Produced by Chinneylove Eze and directed by Umanu Elijah, the movie follows Tomi (Erica Nlewedim), Okikiola (Efe Irele), and Irene (Linda Osifo) who, bound by collective disdain, team up to bring down Otunba Shonibare (Akin Lewis), a ruthless politician who will stop at nothing to get what he wants. It also features Uzo Arukwe, Uche Jombo, Desmond Elliott and Alexx Ekubo.
What’s immediately clear about this film is the lack of technical competence to completely suck the audience into an immersive experience. It opens with a very exciting scene, but that energy soon gives way for what can only be described as a comedy of technical errors. The music is unflattering and absolutely does nothing interesting, the camera work is sloppy and untrained, and the transition of scenes sometimes appear disconnected. There’s even a slow-motion scene that is better suited for TikTok.

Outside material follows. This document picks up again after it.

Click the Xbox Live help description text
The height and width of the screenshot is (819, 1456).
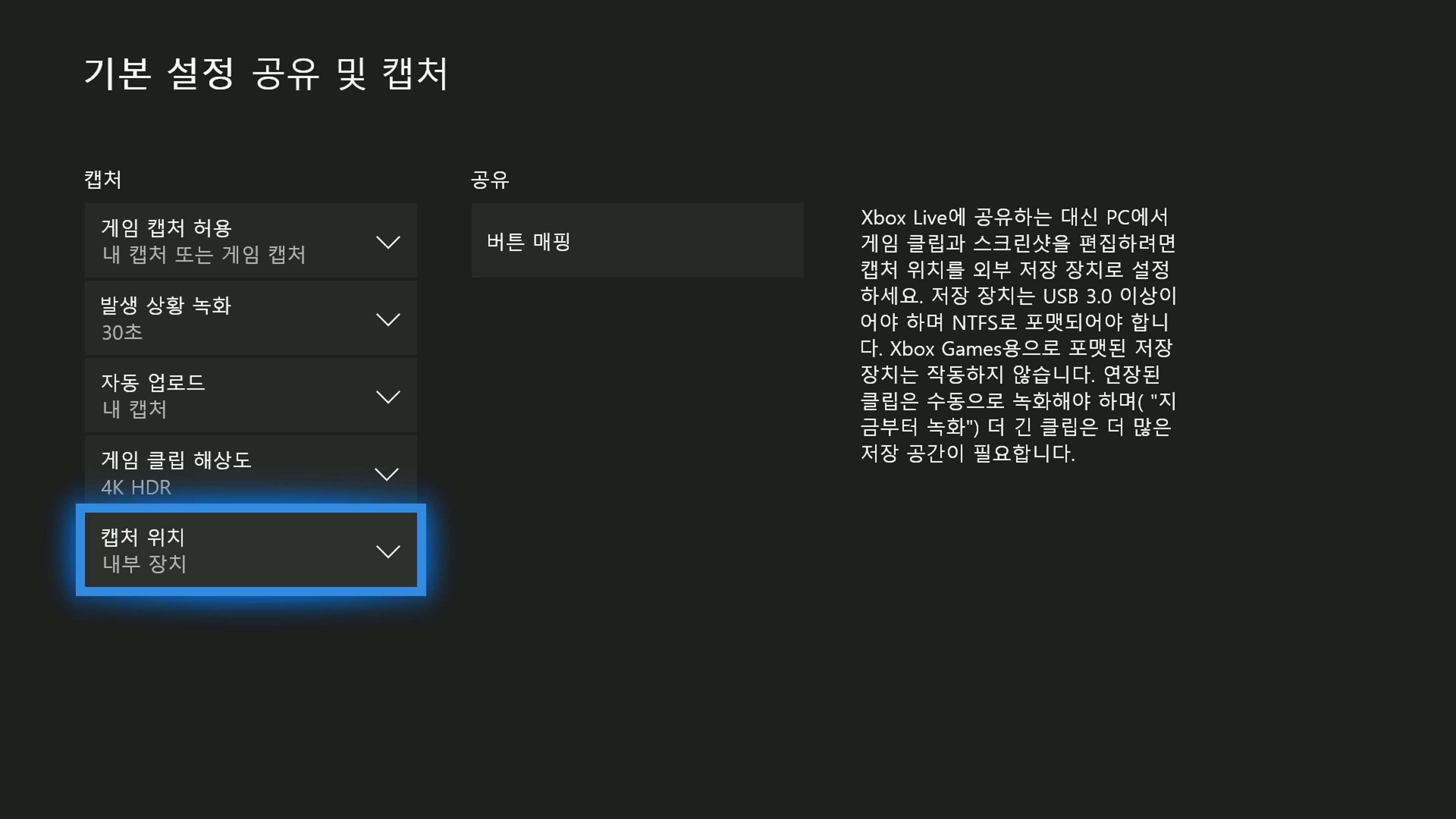[1017, 334]
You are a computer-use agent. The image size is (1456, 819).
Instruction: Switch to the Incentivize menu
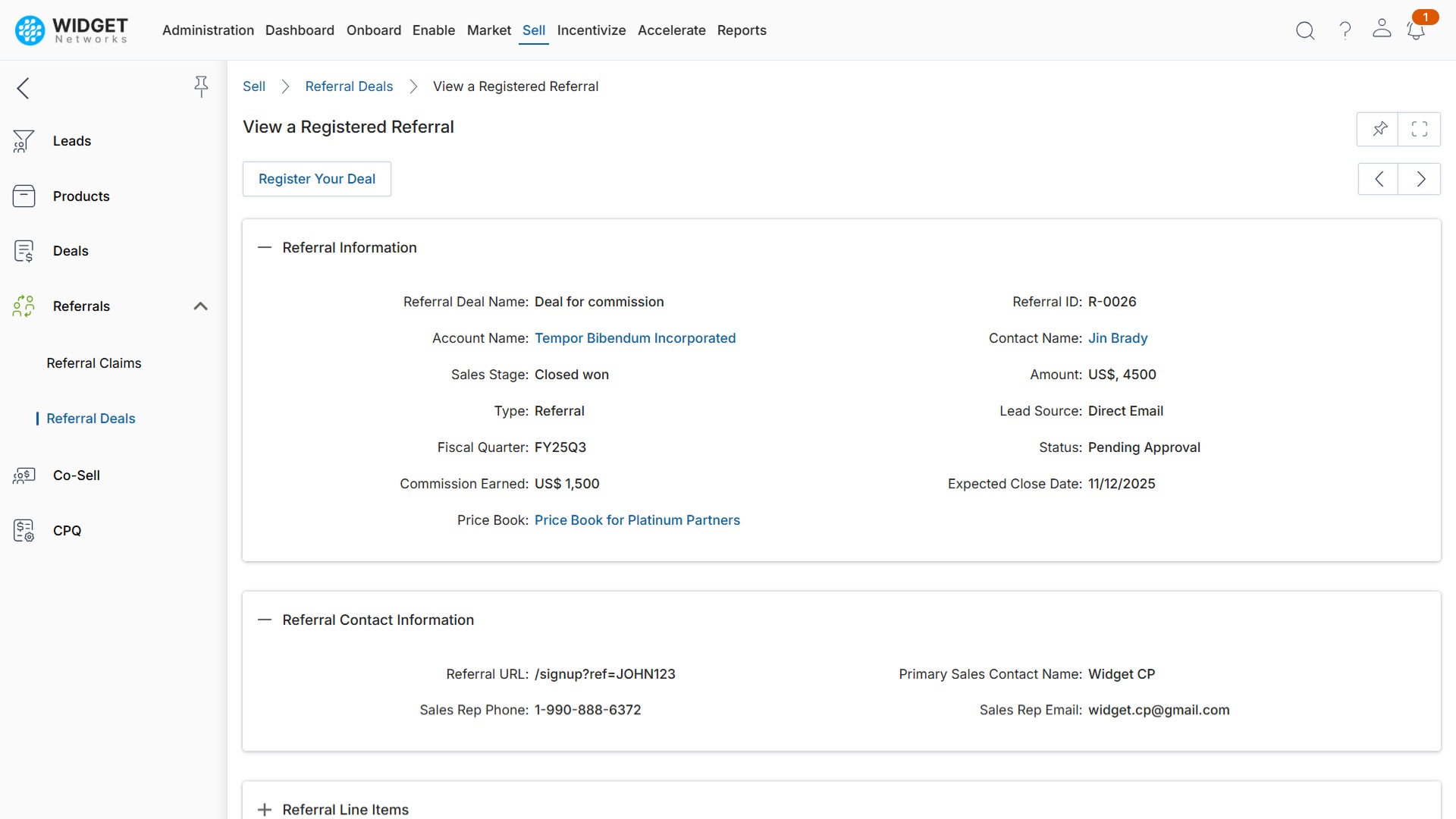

Even when you overlook the unfortunate abundance of technical shortcomings, Devil in Agbada is still plagued by Nollywood’s ever-present writing problem. To its credit, it does incredible work on Irele’s character who is impressive as the glue that holds the group together. But that investment is largely lacking for the two other leads played by Nlewedim and Osifo. Character motivations and actions are more a matter of plot convenience than naturally occurring, and the dialogue could have benefited from some more rewrites.
The movie’s saving grace could have been the action scene, but they never truly manifest in any enjoyable manner, even though it’s the film’s whole selling point. A significant portion is devoted to the girls being trained by Machado (Uzo Arukwe) for what is supposed to be a big showdown with their nemesis — Otunba Shonibare and his group of murderous goons. The girls are physically and mentally prepared for this with great anticipation of what is expected to be a spectacular clash. After months of what is depicted as ruthless training, the actual showdown, the film’s climax, ends up as a disappointing and embarrassing mess. It’s Charlie’s Angels, only a lot less fun.
However, for what it’s worth, the film does tackle a few important social issues with pointed commentary on sexual and emotional abuse, abuse of power, and the cannibalistic nature of Nigerian politics and politicians. Devil in Agbada has its head in some of the right places but needs more work to bring all its good ideas to life. It’s a lot of bark, but not enough bite.
Franklin Ugobude is a writer who enjoys covering culture and Nollywood.